Predatory Lending Practices are Back As Banks Bite the Hands That Feed Them
This became more evident on March 10th, 2009 when BofA CEO Vikram Pandit said he expected BofA to turn a profit in Q109. Again, you can count me among the ranks of the confused as turning a profit this quickly just doesn't seem to fit into the equation considering BofA was just bailed out just a few months before. Rather it looks like BofA is taking out a cash advance using government monies as a Visa card and then telling its shareholders BofA just received a pay raise.

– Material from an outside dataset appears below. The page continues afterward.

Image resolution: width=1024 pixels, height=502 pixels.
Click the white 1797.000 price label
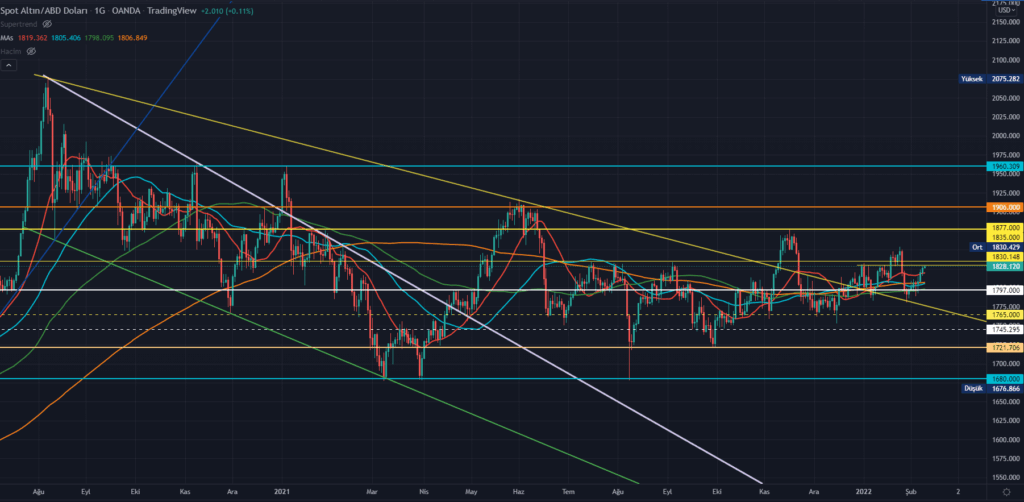click(1003, 290)
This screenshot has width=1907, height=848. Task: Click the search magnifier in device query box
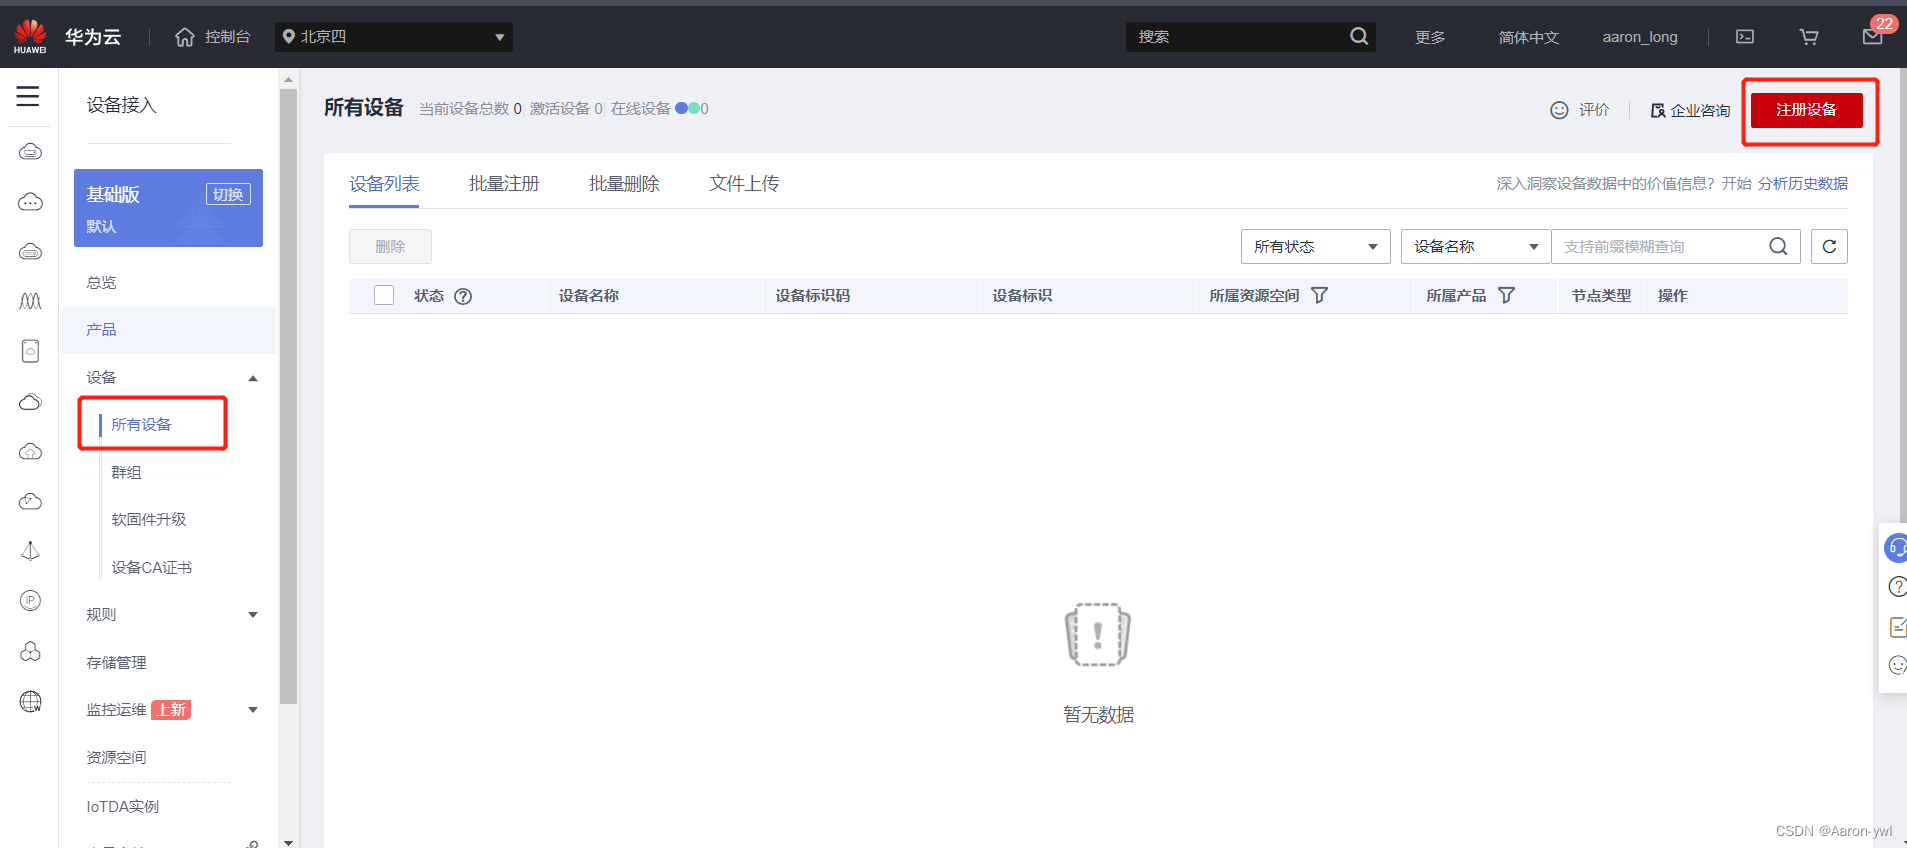[1777, 247]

This is only one of the interesting and questionable uses of bailout funds by banks. Another involves JPMorgan Chase admitting in October 2008 that it would not use the bailout funds to make loans like anticipated but instead would use the monies to purchase other banks. Already BofA used part of its bailout to increase its stake of a bank in China while at the same time cutting off funding for companies
So what else can customers expect? 10 percent of BofA customers can expect their credit card rates to rise though BofA isn't the only bailout recipient to announce such confiscation of their customer's income. Citigroup, and JPMorgan Chase have also made such rate increase announcements. Other banks have announced other forms of fee increases as well with Wells Fargo announcing increases in late and cash advance fees while Chase is introducing a $120 yearly charge on low interest credit cards.

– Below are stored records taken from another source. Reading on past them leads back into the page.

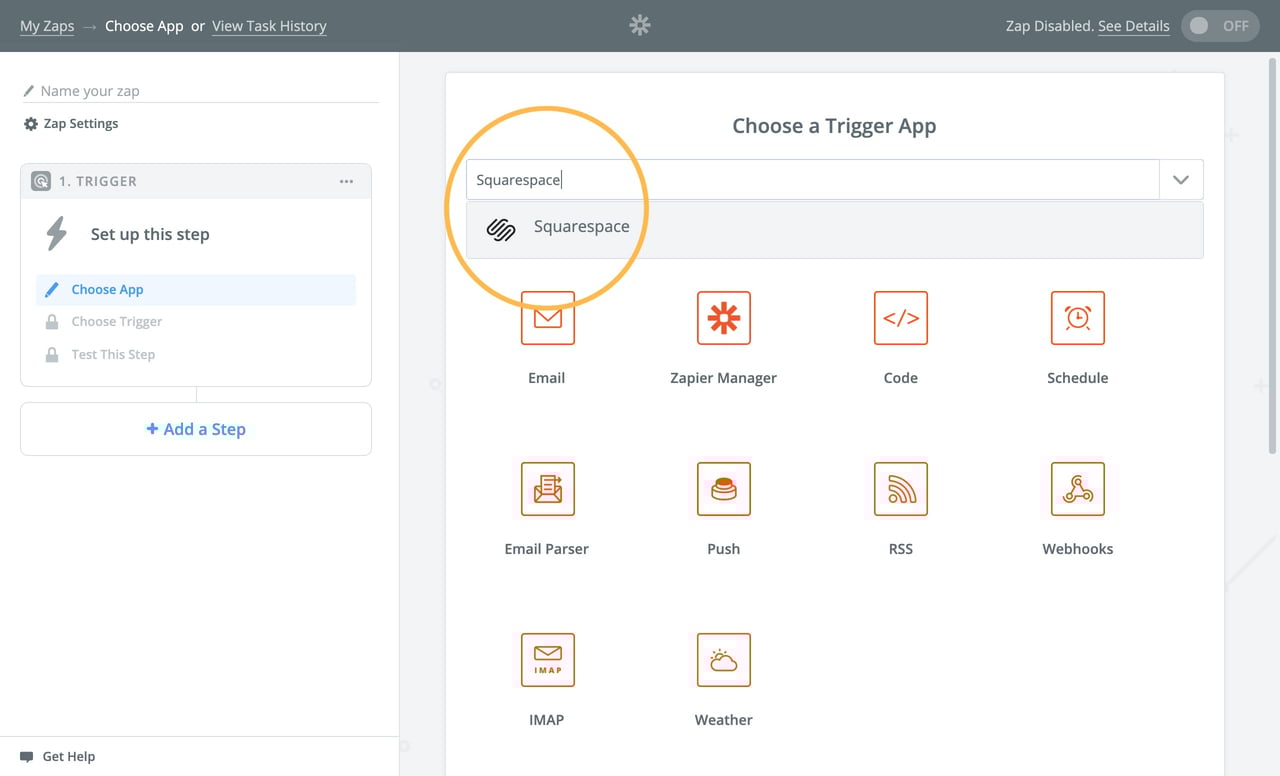Choose the Weather app icon
The image size is (1280, 776).
[x=723, y=660]
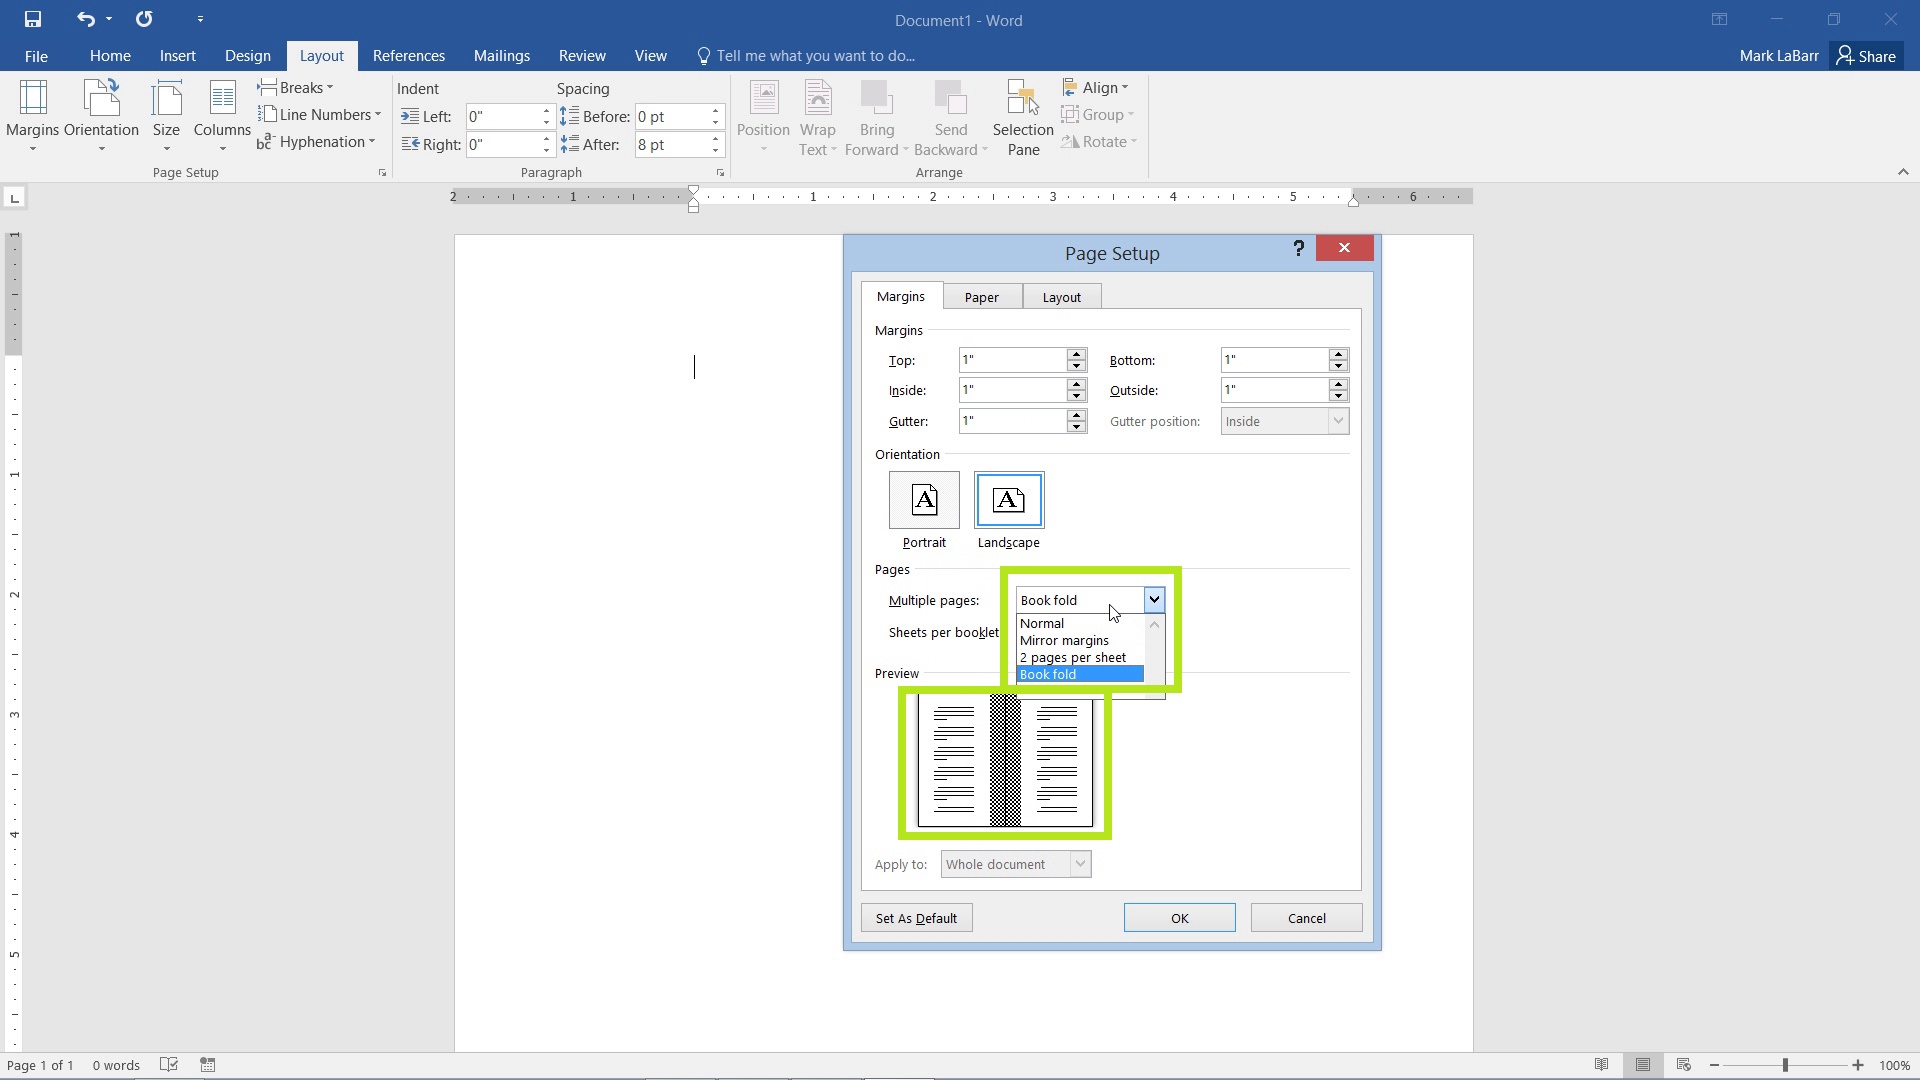Select Landscape orientation
The image size is (1920, 1080).
click(x=1008, y=500)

These mounting fees and rates have caught the eye of the federal government. Already a federal committee that oversees the bank bailout program announced it is investigating rising rates, fees and continued predatory lending practices of those banks that have received bailout funds.

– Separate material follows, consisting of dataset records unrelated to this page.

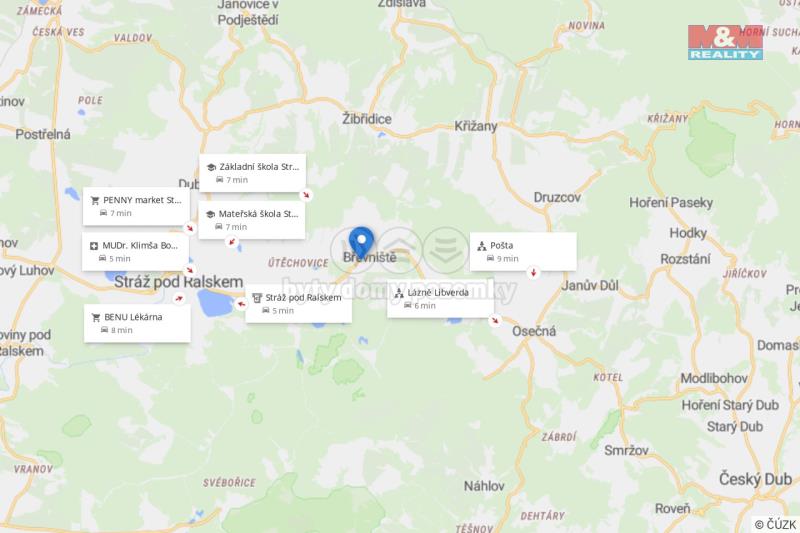Click the train icon on Stráž pod Ralskem card
This screenshot has width=800, height=533.
click(257, 298)
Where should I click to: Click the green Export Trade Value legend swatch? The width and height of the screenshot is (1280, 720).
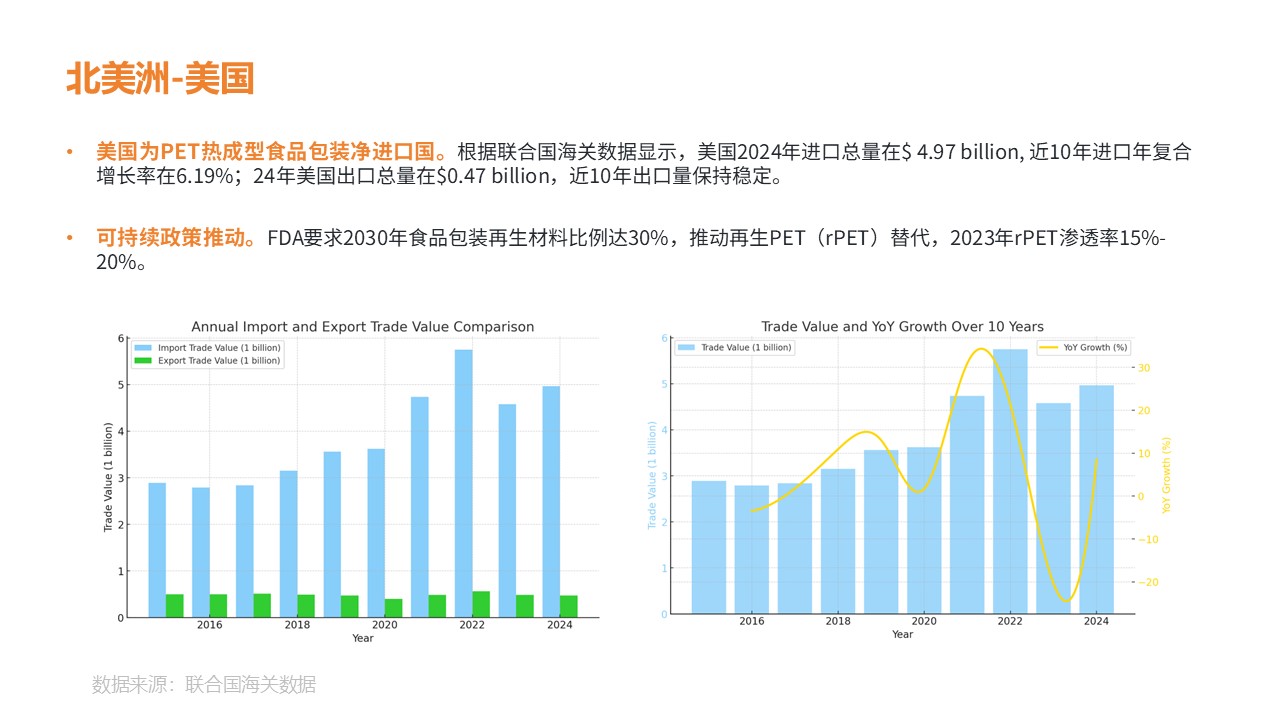pos(144,361)
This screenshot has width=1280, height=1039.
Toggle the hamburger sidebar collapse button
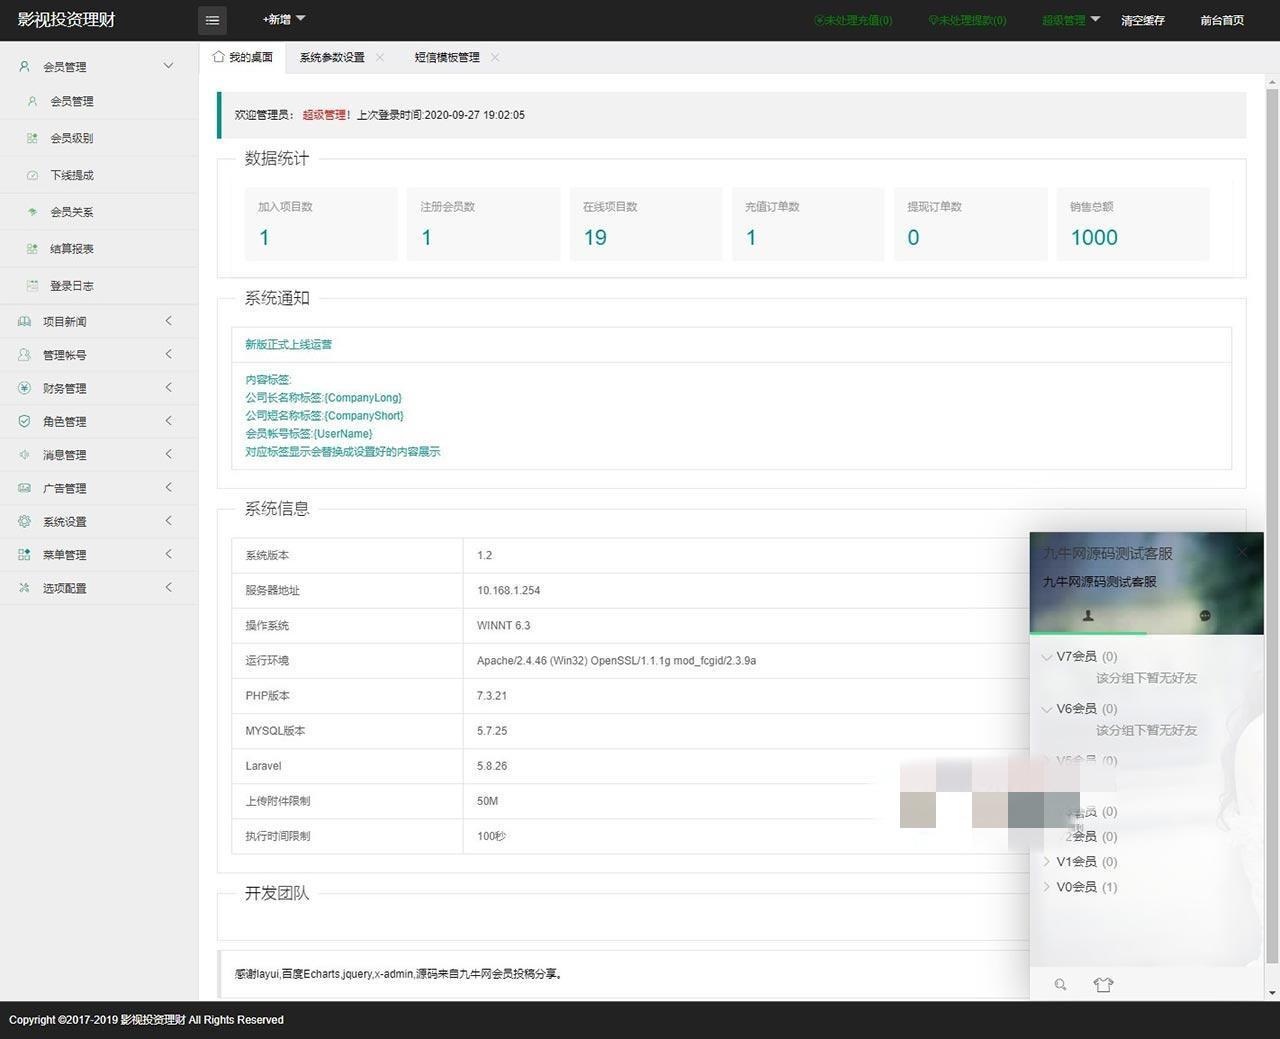212,20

As the government probes these financial institutions and consumers continue to raise their voice in opposition to government funding both sides of banks' bottom lines through bailouts and fee increases, it stands to reason that government intervention will continue to rise for all organizations. But as is the case with any investigation, in order for companies to exonerate themselves, it is best to have supporting evidence ready.
When civil litigation is anticipated, presenting documentation such as e-mails in accordance with the Federal Rules of Civil Procedure (FRCP) is now a key factor to ensuring success during litigation. Using technologies such as Estorian's LookingGlass to retain, search and present e-mails needed in an investigation allows a company to properly respond to allegations of misconduct such as those faced by the banks.
As recent history shows, banks continue to act as though they have learned nothing from the current crisis. Select banks continue to press for public money and guarantees for assets in which they have speculated on, all the while using tax payer bailout dollars for ventures that have had nothing to do with lending. Worse yet, taxpayers have to worry about expanded predatory lending practices from the same banks that their tax dollars are helping to keep afloat.
Banks such as BofA, JPMorgan Chase, Citigroup, and Wells Fargo are now literally biting the hand that feeds them by rapidly and aggressively expanding the fees and rates charged to customers that are expected to foot the bill for their bailouts. The bailout oversight committee is rightly taking the steps to investigate these practices, but, for the foreseeable future, taxpayers will continue to fund multiple revenue streams to banks even as they claim a gimmicky profits such as Bank of America is doing.


Bank of America has Foreclosed on 2 of my properties after abruptly terminating the shortsale negotiations on both. On one, I had 4 offers, including a Cash "as is" Buyer.
On the other, I had an "as is" cash buyer.
After foreclosing on both properties with the excuse that my offers were too low, the bank is now putting them on the market for LESS than the offers they had in hand -
BOTTOM LINE: My credit is severly affected by 2 foreclosures, versus short sales, and the Bank is going to be out a tremendous amount of additional $ in costs, time, and liability.
I am only one of many, many people that B of A has burned this way!
I have nearly $500K in equity on an $800K in my property, even considering a discounted value for the current market conditions. I earn six figures. When I applied yesterday for an extension to my HECL, BofA denied it because they said they have to calculate the potential payments on this variable rate product as 24%!!!! Which would have made the potential payment on this credit line $2600 rather than the actual $400 based on current rates. I'm not asking them to go beyond 75% loan to value, and still I cannot get at my own equity. I had a dream last night that I picketed in front of my local BofA branch to let customers know of BofA's awful policies. I've never been late on a payment on two mortgages with them. I can't wait to sell this house and get my equity out. I will never bank with them.
My wife and I applied for a refinance with Bank of America for 50% value of our home, we've been customers for eight years and our documented income is adequate... The application fee was $400 (non-refundable) an in the last three months we have provided everything they have requested until they got to asking the length of how long we were going to live (The length of our Lifetime Annuity and my municipal pension,life long) and wanted documentation that that is not available....By dropping the application process, we forfeit the $400 and if BoA is doing this to 1,000 applicants, that is $400,000 in their kitty, or 4,000,000 for 10,000 applicants... Is this a predatory practice??